Le live se poursuit. Celui qui est également député bruxellois et président du CPAS de Watermael-Boitsfort continue. "L’impression que l’on a quand elle prend des positions n’est pas toujours la même en Flandre qu’en Wallonie ou à Bruxelles. Vous lisez les journaux flamands : c’est vrai que maintenant elle est fort critiquée mais longtemps, ça n’a pas été le cas, alors que c’était déjà le cas chez nous, il faut le reconnaître. C’est vrai que ça fait partie de toute une série de problèmes qui se sont posés et que l’on enquêtera dès la fin de cette crise. Et elle devra en effet rendre des comptes."

Commission d’enquête

Contacté ce dimanche par la RTBF, David Leisterh assume totalement les propos tenus sur Internet à l’endroit d’une ministre issu d’une formation partenaire du MR au Fédéral.

Pour lui, une commission d’enquête devra faire la lumière sur la crise du coronavirus. "Je m’inscris dans ce qu’a déjà dit Georges-Louis Bouchez en réalité : il y a aura une commission et il faudra que chacun s’explique et rende compte. Aussi, il en ira de même dans les entités fédérées. On a huit ministres de la santé, il faut que partout on comprenne ce qui s’est passé et ce qui peut être retenu, abandonné ou amélioré."

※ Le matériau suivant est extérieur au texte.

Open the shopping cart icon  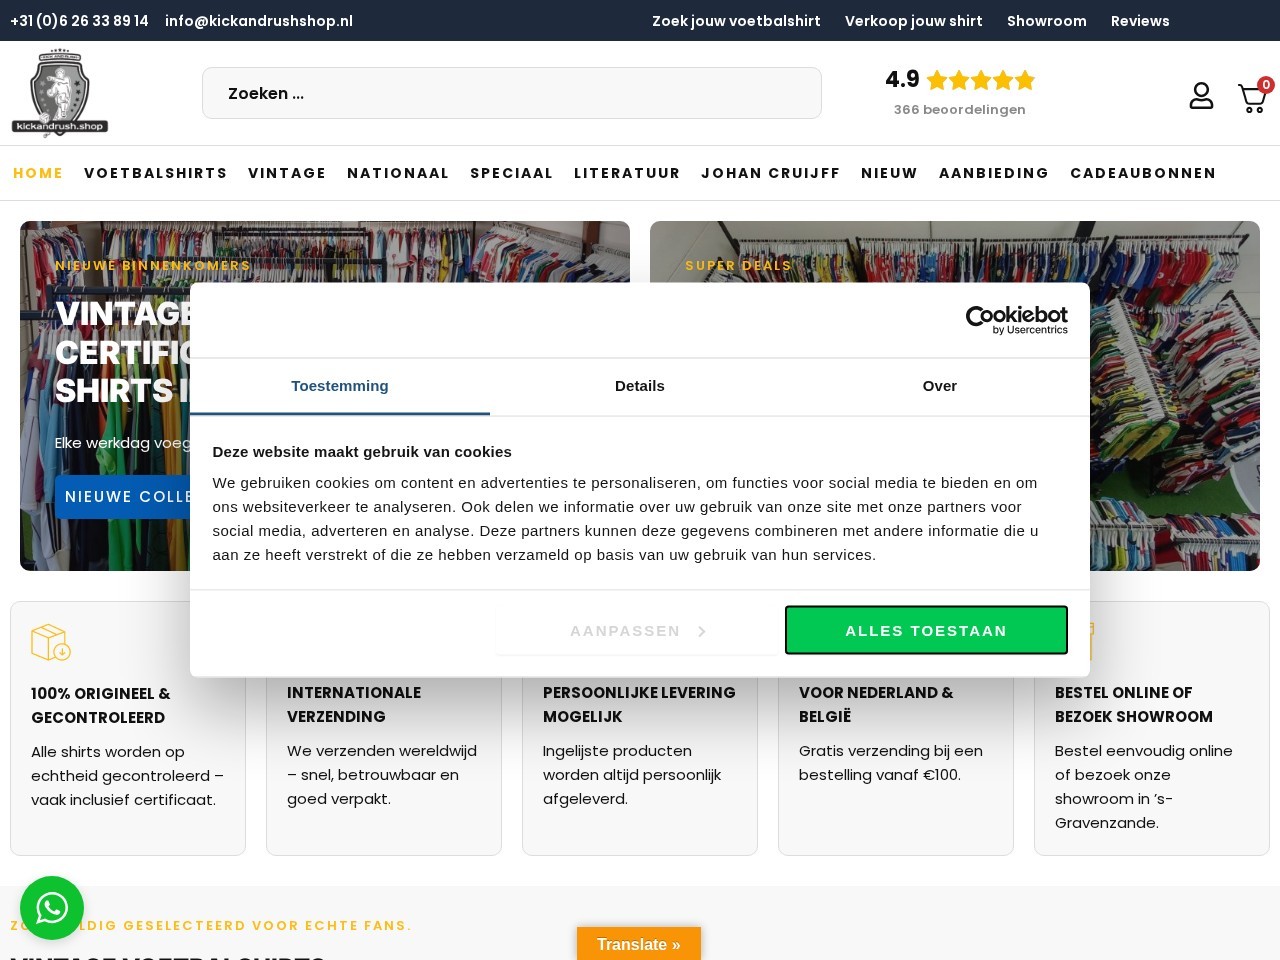1252,98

Les masques et le contexte international

Dans le live, David Leisterh revient également sur la saga des masques, avec des commandes recalées par les autorités belges après avoir été déclarées non conformes. "C’est bien Maggie De Block" qui est à l’origine des commandes. Mais, précise le Bruxellois, "il faut bien comprendre comment cela se passe dans le monde" avec des commandes de masques en Chine, pays où a démarré l’épidémie. "Le paradoxe", estime David Leisterh.

Et lorsque les masques sont commandés, "débarquent les Américains ! C’est comme cela que ça se passe". Des Américains qui "rachètent votre commande (de masques) quatre fois le prix" voire "rachètent l’usine" qui les fabrique. "Vous imaginez un peu la compétition actuellement au niveau international". Et il y a eu "des échecs, c’est vrai" de la part de la Belgique qui a pêché, sous-entend David Leisterh, par manque d’anticipation.